▶

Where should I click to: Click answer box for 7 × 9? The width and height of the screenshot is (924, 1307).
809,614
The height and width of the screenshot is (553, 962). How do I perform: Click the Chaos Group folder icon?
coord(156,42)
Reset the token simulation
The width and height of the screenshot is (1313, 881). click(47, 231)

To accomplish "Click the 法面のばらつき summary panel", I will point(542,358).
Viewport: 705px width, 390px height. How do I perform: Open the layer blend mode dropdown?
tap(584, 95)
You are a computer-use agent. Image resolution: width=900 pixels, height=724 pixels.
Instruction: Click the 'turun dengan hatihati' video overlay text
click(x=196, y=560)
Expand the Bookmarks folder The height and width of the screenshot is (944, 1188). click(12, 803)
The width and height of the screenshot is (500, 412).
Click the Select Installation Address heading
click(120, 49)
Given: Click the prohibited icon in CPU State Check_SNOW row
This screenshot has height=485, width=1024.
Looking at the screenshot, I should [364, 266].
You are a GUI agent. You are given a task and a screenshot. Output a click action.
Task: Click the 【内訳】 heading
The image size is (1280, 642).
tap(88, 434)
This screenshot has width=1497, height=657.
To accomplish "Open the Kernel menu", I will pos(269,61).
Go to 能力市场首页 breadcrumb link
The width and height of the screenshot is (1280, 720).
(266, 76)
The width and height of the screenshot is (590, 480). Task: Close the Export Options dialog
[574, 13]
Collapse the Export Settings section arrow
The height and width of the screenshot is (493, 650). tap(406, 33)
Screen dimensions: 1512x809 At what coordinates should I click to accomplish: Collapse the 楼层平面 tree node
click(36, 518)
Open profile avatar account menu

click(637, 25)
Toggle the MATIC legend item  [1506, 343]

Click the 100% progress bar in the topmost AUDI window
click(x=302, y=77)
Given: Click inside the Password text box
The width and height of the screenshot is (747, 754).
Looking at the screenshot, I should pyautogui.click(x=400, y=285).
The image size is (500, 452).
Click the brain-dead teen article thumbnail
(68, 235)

◀

REQUIRED ACTION
Copy out, exactly as written, the line that contains "You are a GUI" along with every line that comes after it in the material above, and nothing else.

EXERCISE RESPONSE
You are a GUI agent. You are given a task and a screenshot. Output a click action.
Task: Click the 【内訳】 heading
The image size is (1280, 642).
tap(88, 434)
This screenshot has width=1497, height=657.
To accomplish "Open the Kernel menu", I will pos(269,61).
Go to 能力市场首页 breadcrumb link
The width and height of the screenshot is (1280, 720).
(266, 76)
The width and height of the screenshot is (590, 480). Task: Close the Export Options dialog
[574, 13]
Collapse the Export Settings section arrow
The height and width of the screenshot is (493, 650). tap(406, 33)
Screen dimensions: 1512x809 At what coordinates should I click to accomplish: Collapse the 楼层平面 tree node
click(36, 518)
Open profile avatar account menu

click(637, 25)
Toggle the MATIC legend item  [1506, 343]

Click the 100% progress bar in the topmost AUDI window
click(x=302, y=77)
Given: Click inside the Password text box
The width and height of the screenshot is (747, 754).
Looking at the screenshot, I should pyautogui.click(x=400, y=285).
The image size is (500, 452).
Click the brain-dead teen article thumbnail
(68, 235)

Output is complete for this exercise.